DEZEMBER. PIEMONT. LA MORRA

Am späten Vormittag des folgenden Tages starrte Maxim Gruschkow in einen Schnellhefter und bewegte leicht die Lippen. Auf seinem kahlen, überaus blanken Schädel schimmerten die Reflexe der Leuchtstoffröhren. Obschon draußen eine klare Wintersonne schien und der Himmel von einem opalisierenden Blau war, bevorzugte Gruschkow heruntergelassene Jalousien und Kunstlicht. Er las die wenigen Zeilen mit solcher Konzentration, dass jedes Geräusch, selbst das Summen der Computer, aus Rücksichtnahme zu ersterben schien. Dann klappte er den Hefter langsam zu und legte ihn ohne Hast auf den Tisch, an dem er, Silvio Ricardo und Jana sich versammelt hatten.

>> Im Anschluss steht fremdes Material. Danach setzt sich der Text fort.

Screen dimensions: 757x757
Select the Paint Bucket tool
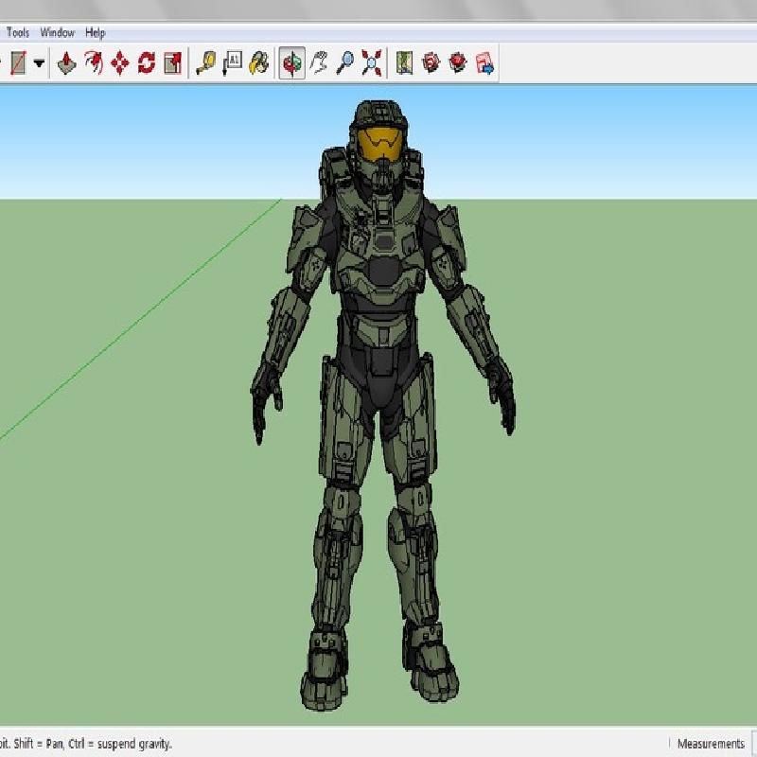[x=258, y=63]
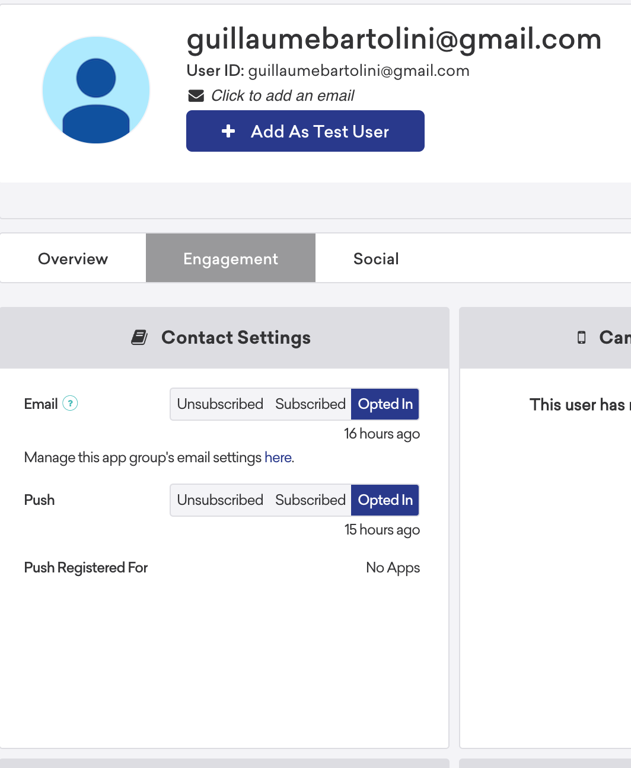Open the Social tab
This screenshot has height=768, width=631.
pyautogui.click(x=376, y=258)
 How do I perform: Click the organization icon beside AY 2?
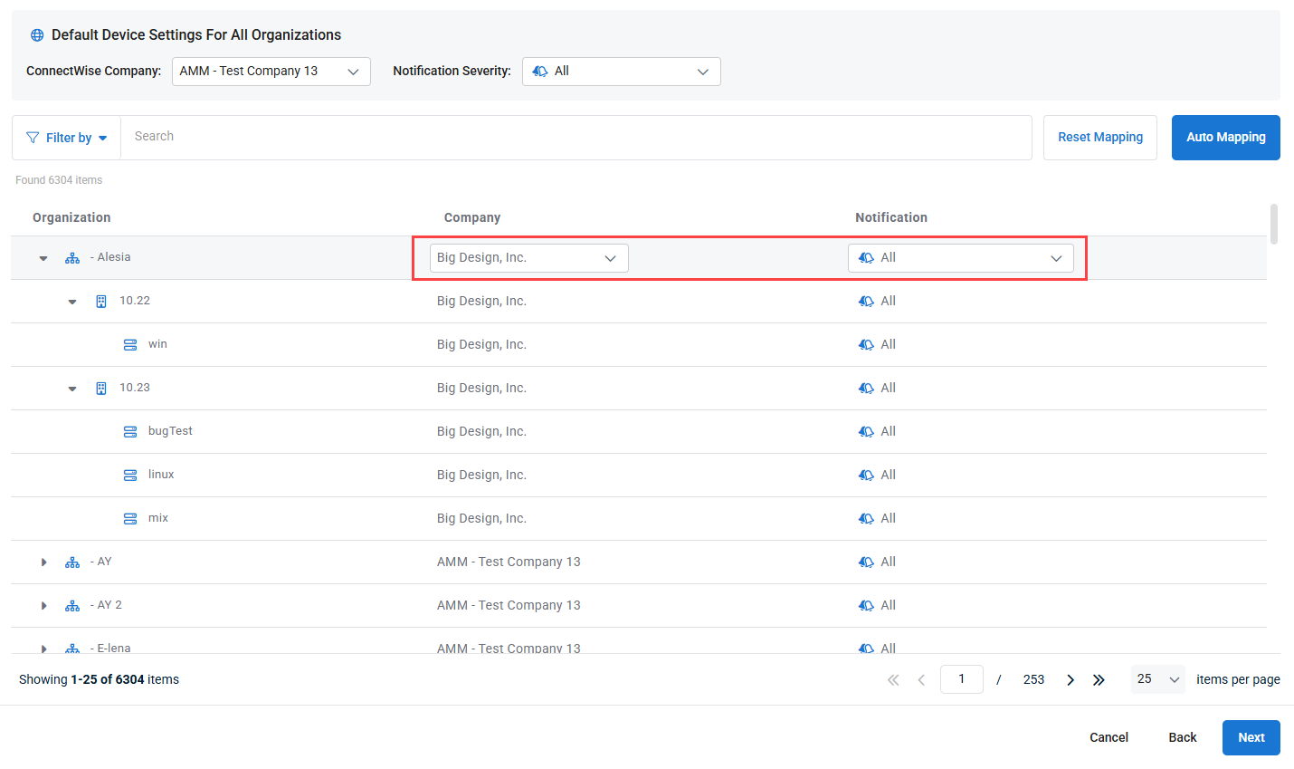coord(72,606)
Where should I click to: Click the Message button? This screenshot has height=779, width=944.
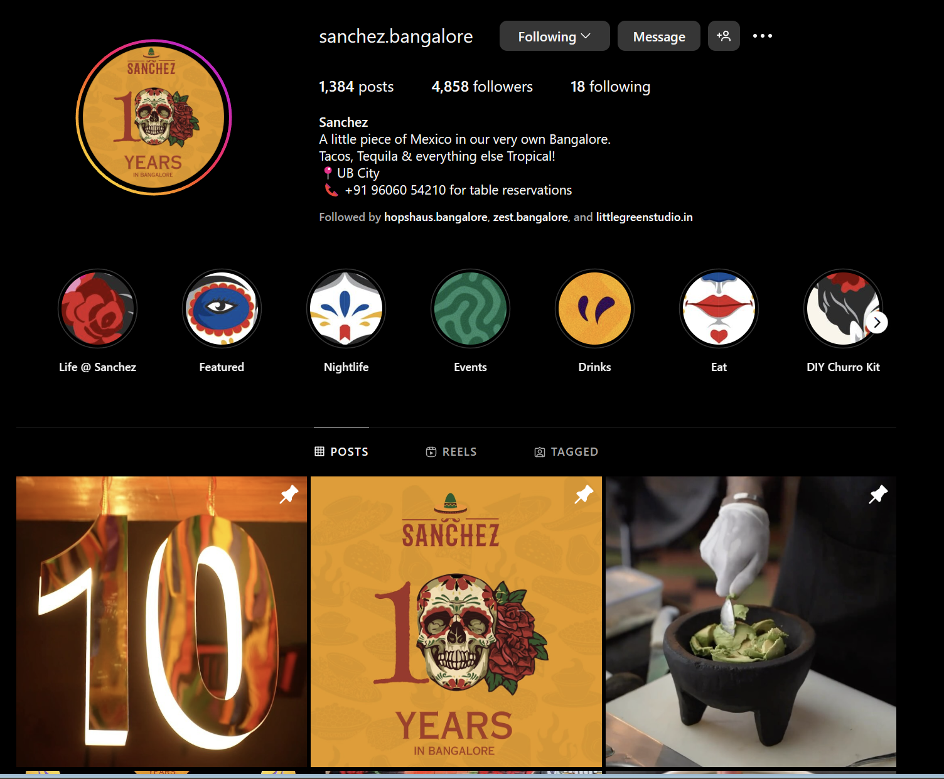(x=659, y=36)
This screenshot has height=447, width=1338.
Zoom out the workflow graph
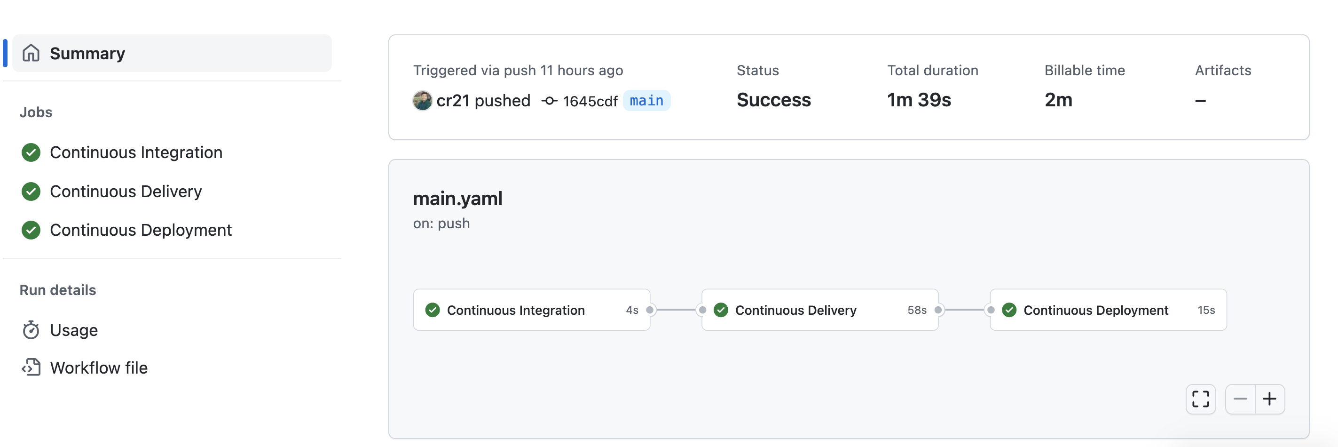pos(1240,399)

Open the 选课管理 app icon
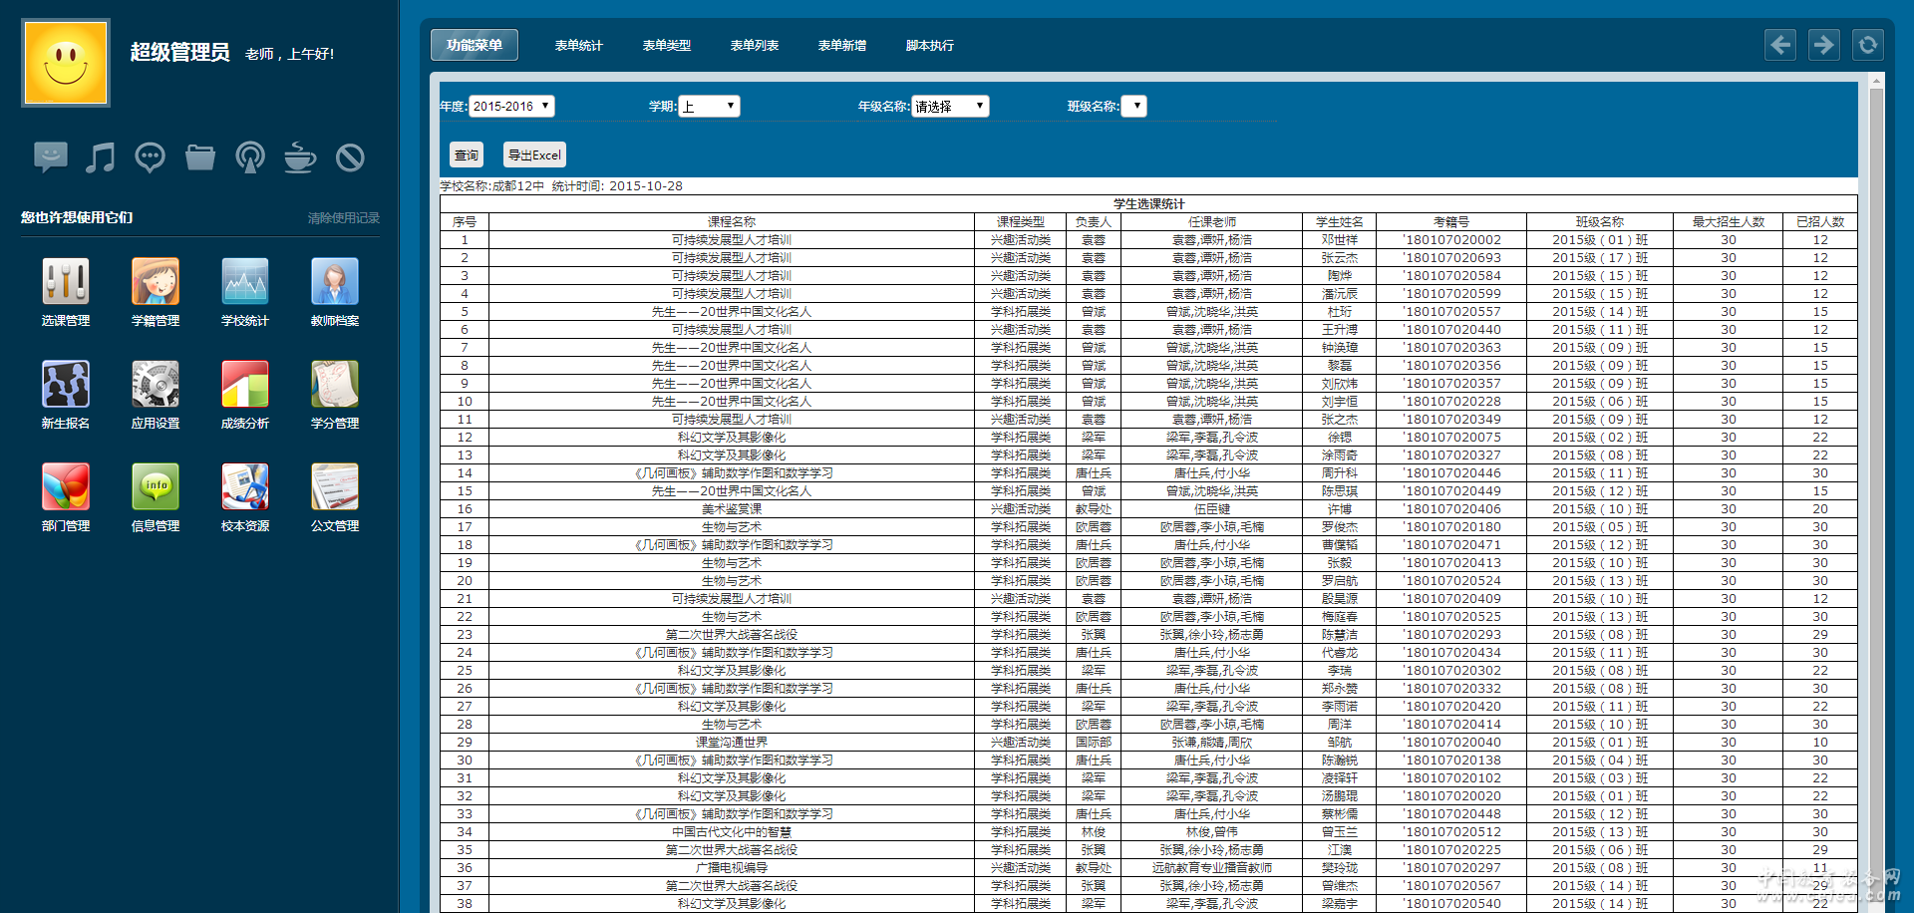coord(66,282)
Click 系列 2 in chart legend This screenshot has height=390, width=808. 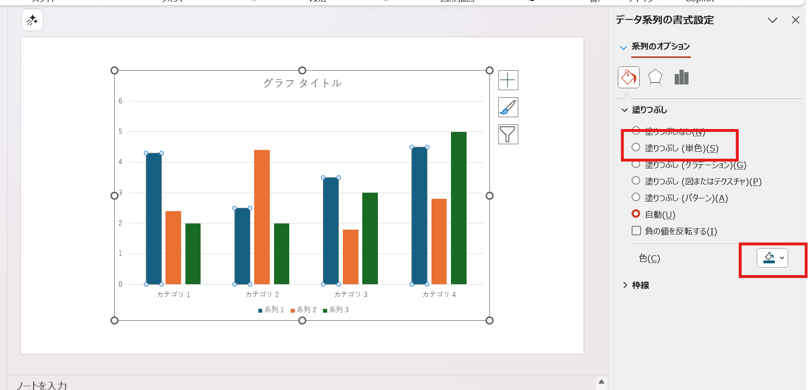[303, 310]
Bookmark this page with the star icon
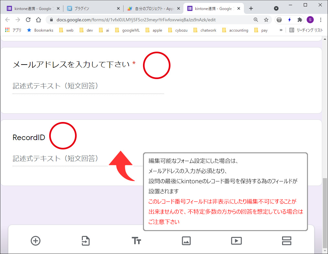 (266, 20)
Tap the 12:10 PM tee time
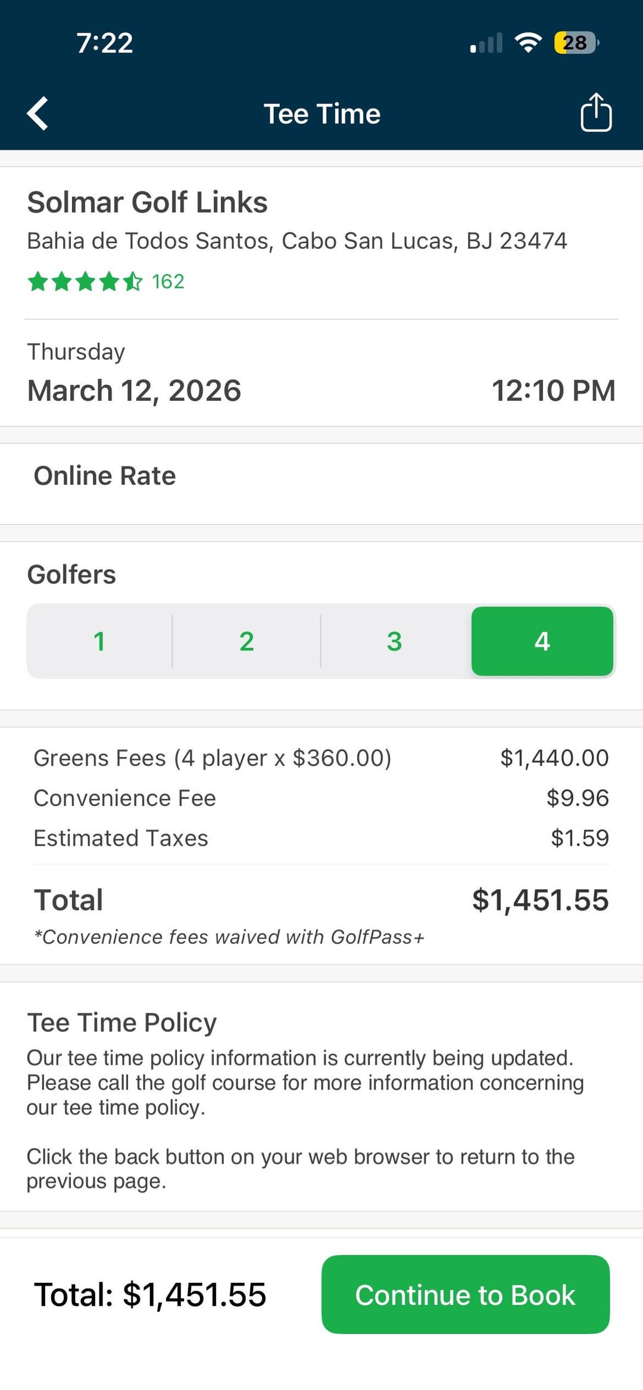The image size is (643, 1390). click(553, 391)
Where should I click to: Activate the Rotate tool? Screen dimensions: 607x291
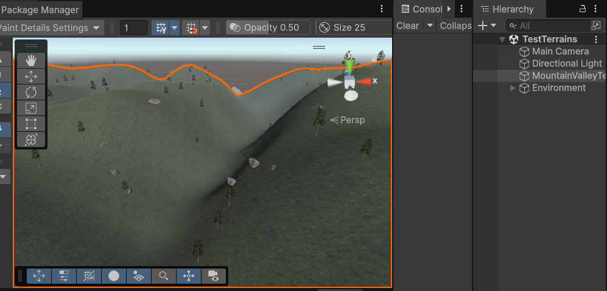(x=31, y=92)
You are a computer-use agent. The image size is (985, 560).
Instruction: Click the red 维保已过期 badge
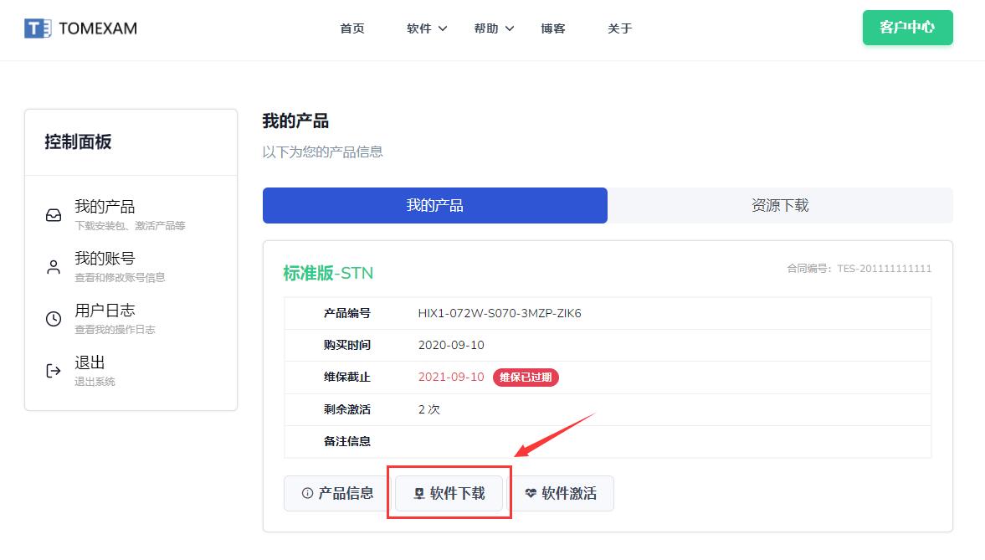coord(526,378)
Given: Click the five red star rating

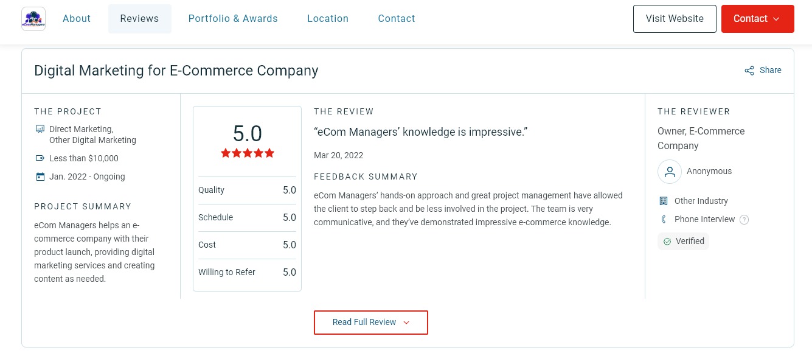Looking at the screenshot, I should click(x=248, y=153).
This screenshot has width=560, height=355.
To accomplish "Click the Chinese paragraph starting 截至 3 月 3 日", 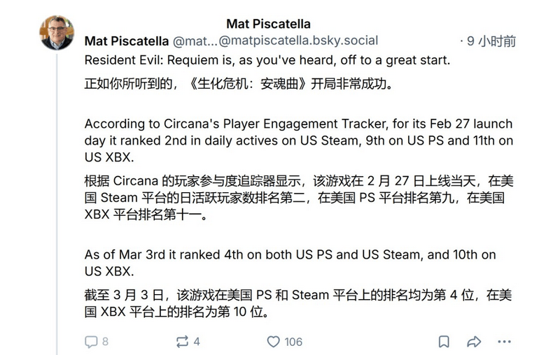I will 299,303.
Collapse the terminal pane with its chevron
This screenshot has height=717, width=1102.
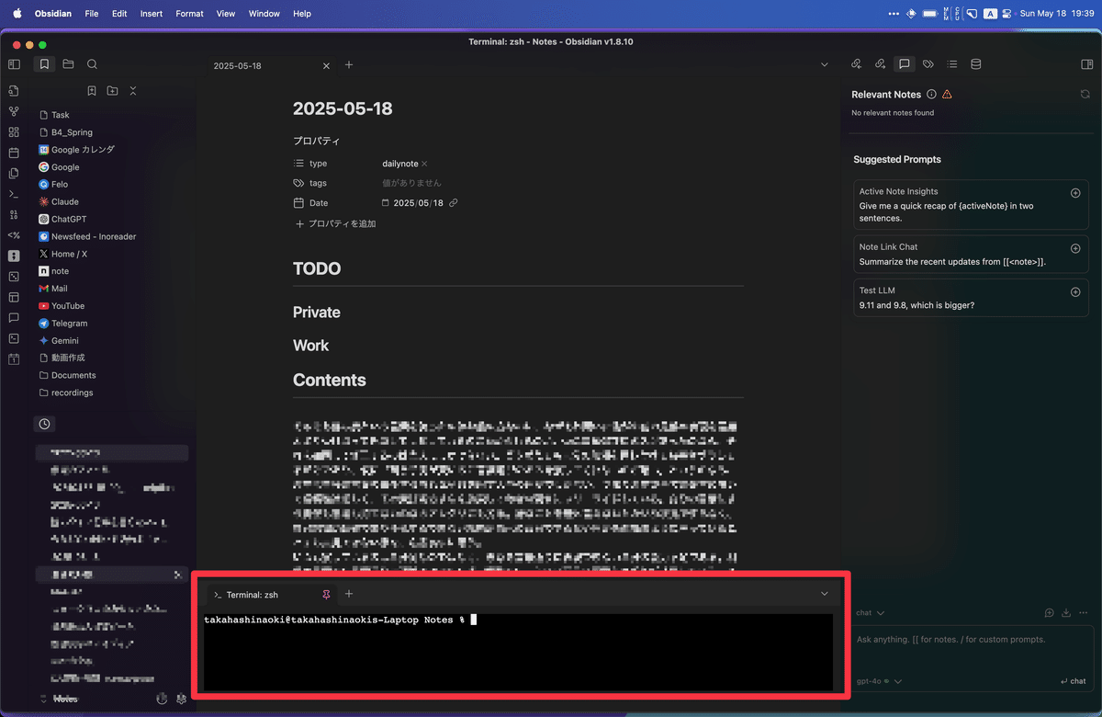tap(824, 594)
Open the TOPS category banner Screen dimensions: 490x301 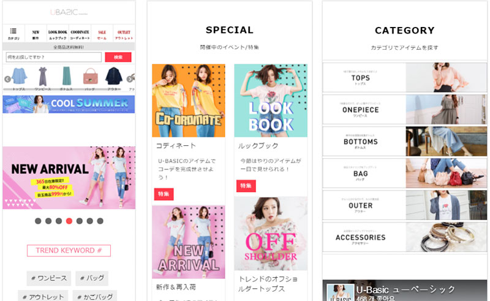405,78
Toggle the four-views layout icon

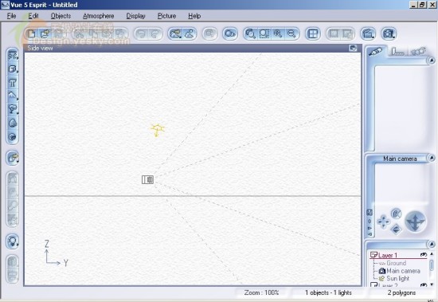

Seine Finger massierten die Haut über den Augenbrauen. Er spitzte die Lippen, schien seinen Blick eine Sekunde nach innen zu lenken und fokussierte dann seine beiden Gegenüber.

»Das kann nicht Ihr Ernst sein«, sagte er.

Seine Stimme klang unbeteiligt und sachlich, so wie er immer sprach. Nur einmal hatte Gruschkow seine Beherrschung verloren. Das lag Jahre und Tausende Kilometer zurück und war der Grund dafür, dass er nun in Italien lebte und nicht mehr in Moskau.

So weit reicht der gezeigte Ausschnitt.